Turn 8 was a topic of discussion across the VAILO Adelaide 500 weekend, particularly after a bruising Friday evening qualifying session.
Three cars were badly damaged within moments of each other in that session, with Richie Stanaway, Cam Hill and David Reynolds all finding the wall in frightening fashion.
Stanaway took part on Saturday morning practice but was then ruled out the remainder of the weekend after delayed concussion symptoms appeared.
In Sunday morning qualifying, Jaxon Evans hit the wall in another heavy Turn 8 impact and was also ruled out of the race due to concussion.
Motorsport Australia’s Division Manager Safety and Race Operations David Stuart confirmed talks over the corner’s future will be held.
“We’ll have a debrief with the South Australian Motorsport Board and its principal contractor and discuss Turn 8,” Stuart told Speedcafe.
“It’s obviously a topic a conversation because it’s the fastest corner on the track. Clearly over the course of any event there is the potential for barrier contact there.
“It needs to be remembered that Turn 8 has gone through multiple iterations, in terms of barrier alignment, whether it is double barriers or single barriers, and so forth.
“But in short, yes, we will discuss it and look at whether what we’ve got is suitable, or is there something different out there we might be able to do more due diligence on and implement.”
In all four Supercars crashes, the accident started with the car clipping the armco barrier on the inside of the corner.
That set it on course for high-speed impact with the outside wall at the exit of the corner.
Moving the inside barrier back was floated around the paddock as a simple solution to reduce risk at the corner – however Stuart says it is not that easy due to a roadside gutter.

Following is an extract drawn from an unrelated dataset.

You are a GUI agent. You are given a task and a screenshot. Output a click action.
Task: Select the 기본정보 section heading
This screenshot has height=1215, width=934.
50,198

“Ultimately, I think that’s an oversimplification,” he said.
“There is a gutter there determines the alignment. The armco runs across the top of that gutter.
“Just moving the barrier back won’t remove that gutter and we’ve got restrictions in terms of the civil infrastructure around the roadways outside of Victoria Park.
“It’s a gutter like you’d see on the road. We can’t get rid of that. If we moved the barriers back and left that exposed, that would create a bigger issue than what we have at the moment.
“The armco runs along the top of that and there’s a bevel kerb that sits across that as well.”